| YOUR GOAL |
Please print every one of the lines below word for word, with nothing changed.
========
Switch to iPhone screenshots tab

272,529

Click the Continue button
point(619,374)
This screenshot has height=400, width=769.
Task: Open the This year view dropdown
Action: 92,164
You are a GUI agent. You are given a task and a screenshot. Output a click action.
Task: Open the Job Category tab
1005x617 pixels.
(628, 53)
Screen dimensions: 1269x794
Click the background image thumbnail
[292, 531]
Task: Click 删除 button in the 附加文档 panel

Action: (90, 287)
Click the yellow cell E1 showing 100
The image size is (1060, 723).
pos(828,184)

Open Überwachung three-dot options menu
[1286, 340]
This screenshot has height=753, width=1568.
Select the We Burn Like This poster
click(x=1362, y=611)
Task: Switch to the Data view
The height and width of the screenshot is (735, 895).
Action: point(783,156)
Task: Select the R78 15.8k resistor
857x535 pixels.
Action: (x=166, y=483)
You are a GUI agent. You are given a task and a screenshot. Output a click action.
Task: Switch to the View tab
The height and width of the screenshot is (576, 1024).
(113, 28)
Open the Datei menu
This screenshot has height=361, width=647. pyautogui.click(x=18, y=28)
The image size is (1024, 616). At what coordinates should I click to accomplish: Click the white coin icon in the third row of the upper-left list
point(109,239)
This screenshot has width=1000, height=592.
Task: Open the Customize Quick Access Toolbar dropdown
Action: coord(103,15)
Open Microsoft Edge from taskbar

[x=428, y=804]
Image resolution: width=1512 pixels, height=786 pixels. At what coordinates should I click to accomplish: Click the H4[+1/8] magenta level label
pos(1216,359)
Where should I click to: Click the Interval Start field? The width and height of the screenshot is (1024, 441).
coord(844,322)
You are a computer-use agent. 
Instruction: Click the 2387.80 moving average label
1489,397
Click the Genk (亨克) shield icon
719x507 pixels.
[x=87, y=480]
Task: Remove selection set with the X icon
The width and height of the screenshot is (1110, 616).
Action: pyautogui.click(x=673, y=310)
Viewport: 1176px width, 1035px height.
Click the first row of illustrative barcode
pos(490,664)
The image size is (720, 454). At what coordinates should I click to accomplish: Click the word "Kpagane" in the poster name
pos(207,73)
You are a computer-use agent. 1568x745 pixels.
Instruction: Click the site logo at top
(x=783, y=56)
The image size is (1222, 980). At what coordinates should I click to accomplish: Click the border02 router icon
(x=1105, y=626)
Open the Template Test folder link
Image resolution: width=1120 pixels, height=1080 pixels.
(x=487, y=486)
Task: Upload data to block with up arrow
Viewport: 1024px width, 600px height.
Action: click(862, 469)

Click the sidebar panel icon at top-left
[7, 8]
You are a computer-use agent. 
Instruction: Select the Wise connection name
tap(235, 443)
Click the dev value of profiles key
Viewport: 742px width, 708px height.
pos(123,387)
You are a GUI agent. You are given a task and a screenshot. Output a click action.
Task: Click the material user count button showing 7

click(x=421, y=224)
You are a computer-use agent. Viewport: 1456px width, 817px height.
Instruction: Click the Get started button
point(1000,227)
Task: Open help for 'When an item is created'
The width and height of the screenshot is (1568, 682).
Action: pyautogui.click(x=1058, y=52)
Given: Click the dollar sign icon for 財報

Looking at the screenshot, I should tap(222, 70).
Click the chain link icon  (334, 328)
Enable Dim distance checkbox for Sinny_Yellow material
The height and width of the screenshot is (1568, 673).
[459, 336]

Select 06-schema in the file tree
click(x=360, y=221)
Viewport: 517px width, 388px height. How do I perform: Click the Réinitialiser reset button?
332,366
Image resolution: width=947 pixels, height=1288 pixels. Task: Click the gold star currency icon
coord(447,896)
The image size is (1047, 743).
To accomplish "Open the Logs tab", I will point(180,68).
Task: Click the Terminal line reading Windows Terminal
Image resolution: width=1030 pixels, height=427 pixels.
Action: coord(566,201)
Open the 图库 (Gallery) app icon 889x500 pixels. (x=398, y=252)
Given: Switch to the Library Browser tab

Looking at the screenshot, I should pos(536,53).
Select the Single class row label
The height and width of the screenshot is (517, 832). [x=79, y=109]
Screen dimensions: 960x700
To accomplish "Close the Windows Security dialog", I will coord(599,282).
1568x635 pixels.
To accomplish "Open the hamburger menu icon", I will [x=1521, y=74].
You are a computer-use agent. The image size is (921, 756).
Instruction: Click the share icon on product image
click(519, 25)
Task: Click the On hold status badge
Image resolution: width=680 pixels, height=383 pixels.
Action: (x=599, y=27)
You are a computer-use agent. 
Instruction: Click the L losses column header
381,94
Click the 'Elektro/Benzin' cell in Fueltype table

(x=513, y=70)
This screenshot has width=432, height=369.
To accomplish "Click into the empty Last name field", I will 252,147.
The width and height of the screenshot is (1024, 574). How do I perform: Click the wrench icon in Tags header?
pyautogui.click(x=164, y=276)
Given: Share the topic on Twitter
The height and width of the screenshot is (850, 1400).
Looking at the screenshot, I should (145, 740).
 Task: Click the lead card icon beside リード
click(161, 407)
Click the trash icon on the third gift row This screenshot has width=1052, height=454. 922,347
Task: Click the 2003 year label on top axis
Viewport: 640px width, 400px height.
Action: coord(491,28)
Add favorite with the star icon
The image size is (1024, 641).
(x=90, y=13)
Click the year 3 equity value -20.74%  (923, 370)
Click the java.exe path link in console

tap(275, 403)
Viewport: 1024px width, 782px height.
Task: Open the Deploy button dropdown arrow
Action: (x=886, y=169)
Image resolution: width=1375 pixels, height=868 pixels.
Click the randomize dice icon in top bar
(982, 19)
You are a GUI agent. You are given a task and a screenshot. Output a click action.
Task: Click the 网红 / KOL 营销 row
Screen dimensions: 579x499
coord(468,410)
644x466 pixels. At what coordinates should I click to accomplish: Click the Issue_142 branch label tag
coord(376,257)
========
| SOLUTION FOR THIS TASK |
Switch to iPhone screenshots tab

272,529

Click the Continue button
point(619,374)
This screenshot has height=400, width=769.
Task: Open the This year view dropdown
Action: 92,164
You are a GUI agent. You are given a task and a screenshot. Output a click action.
Task: Open the Job Category tab
1005x617 pixels.
(628, 53)
Screen dimensions: 1269x794
Click the background image thumbnail
[292, 531]
Task: Click 删除 button in the 附加文档 panel

Action: (90, 287)
Click the yellow cell E1 showing 100
The image size is (1060, 723).
pos(828,184)

Open Überwachung three-dot options menu
[1286, 340]
This screenshot has height=753, width=1568.
Select the We Burn Like This poster
click(x=1362, y=611)
Task: Switch to the Data view
The height and width of the screenshot is (735, 895).
Action: point(783,156)
Task: Select the R78 15.8k resistor
857x535 pixels.
Action: (x=166, y=483)
You are a GUI agent. You are given a task and a screenshot. Output a click action.
Task: Switch to the View tab
The height and width of the screenshot is (576, 1024).
(113, 28)
Open the Datei menu
This screenshot has height=361, width=647. pyautogui.click(x=18, y=28)
The image size is (1024, 616). At what coordinates should I click to accomplish: Click the white coin icon in the third row of the upper-left list
point(109,239)
This screenshot has width=1000, height=592.
Task: Open the Customize Quick Access Toolbar dropdown
Action: coord(103,15)
Open Microsoft Edge from taskbar

[x=428, y=804]
Image resolution: width=1512 pixels, height=786 pixels. At what coordinates should I click to accomplish: Click the H4[+1/8] magenta level label
pos(1216,359)
Where should I click to: Click the Interval Start field? The width and height of the screenshot is (1024, 441).
coord(844,322)
You are a computer-use agent. 
Instruction: Click the 2387.80 moving average label
1489,397
Click the Genk (亨克) shield icon
719x507 pixels.
[x=87, y=480]
Task: Remove selection set with the X icon
The width and height of the screenshot is (1110, 616).
Action: pyautogui.click(x=673, y=310)
Viewport: 1176px width, 1035px height.
Click the first row of illustrative barcode
pos(490,664)
The image size is (720, 454). At what coordinates should I click to accomplish: Click the word "Kpagane" in the poster name
pos(207,73)
You are a computer-use agent. 1568x745 pixels.
Instruction: Click the site logo at top
(x=783, y=56)
The image size is (1222, 980). At what coordinates should I click to accomplish: Click the border02 router icon
(x=1105, y=626)
Open the Template Test folder link
Image resolution: width=1120 pixels, height=1080 pixels.
(x=487, y=486)
Task: Upload data to block with up arrow
Viewport: 1024px width, 600px height.
Action: click(862, 469)

Click the sidebar panel icon at top-left
[7, 8]
You are a computer-use agent. 
Instruction: Select the Wise connection name
tap(235, 443)
Click the dev value of profiles key
Viewport: 742px width, 708px height.
pos(123,387)
You are a GUI agent. You are given a task and a screenshot. Output a click action.
Task: Click the material user count button showing 7

click(x=421, y=224)
You are a computer-use agent. Viewport: 1456px width, 817px height.
Instruction: Click the Get started button
point(1000,227)
Task: Open help for 'When an item is created'
The width and height of the screenshot is (1568, 682).
Action: pyautogui.click(x=1058, y=52)
Given: Click the dollar sign icon for 財報

Looking at the screenshot, I should tap(222, 70).
Click the chain link icon  (334, 328)
Enable Dim distance checkbox for Sinny_Yellow material
The height and width of the screenshot is (1568, 673).
[459, 336]

Select 06-schema in the file tree
click(x=360, y=221)
Viewport: 517px width, 388px height. How do I perform: Click the Réinitialiser reset button?
332,366
Image resolution: width=947 pixels, height=1288 pixels. Task: Click the gold star currency icon
coord(447,896)
The image size is (1047, 743).
To accomplish "Open the Logs tab", I will point(180,68).
Task: Click the Terminal line reading Windows Terminal
Image resolution: width=1030 pixels, height=427 pixels.
Action: coord(566,201)
Open the 图库 (Gallery) app icon 889x500 pixels. (x=398, y=252)
Given: Switch to the Library Browser tab

Looking at the screenshot, I should pos(536,53).
Select the Single class row label
The height and width of the screenshot is (517, 832). [x=79, y=109]
Screen dimensions: 960x700
To accomplish "Close the Windows Security dialog", I will coord(599,282).
1568x635 pixels.
To accomplish "Open the hamburger menu icon", I will [x=1521, y=74].
You are a computer-use agent. The image size is (921, 756).
Instruction: Click the share icon on product image
click(519, 25)
Task: Click the On hold status badge
Image resolution: width=680 pixels, height=383 pixels.
Action: (x=599, y=27)
You are a computer-use agent. 
Instruction: Click the L losses column header
381,94
Click the 'Elektro/Benzin' cell in Fueltype table

(x=513, y=70)
This screenshot has width=432, height=369.
To accomplish "Click into the empty Last name field", I will 252,147.
The width and height of the screenshot is (1024, 574). How do I perform: Click the wrench icon in Tags header?
pyautogui.click(x=164, y=276)
Given: Share the topic on Twitter
The height and width of the screenshot is (850, 1400).
Looking at the screenshot, I should (145, 740).
 Task: Click the lead card icon beside リード
click(161, 407)
Click the trash icon on the third gift row This screenshot has width=1052, height=454. 922,347
Task: Click the 2003 year label on top axis
Viewport: 640px width, 400px height.
Action: coord(491,28)
Add favorite with the star icon
The image size is (1024, 641).
(x=90, y=13)
Click the year 3 equity value -20.74%  (923, 370)
Click the java.exe path link in console

tap(275, 403)
Viewport: 1024px width, 782px height.
Task: Open the Deploy button dropdown arrow
Action: (x=886, y=169)
Image resolution: width=1375 pixels, height=868 pixels.
Click the randomize dice icon in top bar
(982, 19)
You are a GUI agent. You are given a task and a screenshot. Output a click action.
Task: Click the 网红 / KOL 营销 row
Screen dimensions: 579x499
coord(468,410)
644x466 pixels. At what coordinates should I click to accomplish: Click the Issue_142 branch label tag
coord(376,257)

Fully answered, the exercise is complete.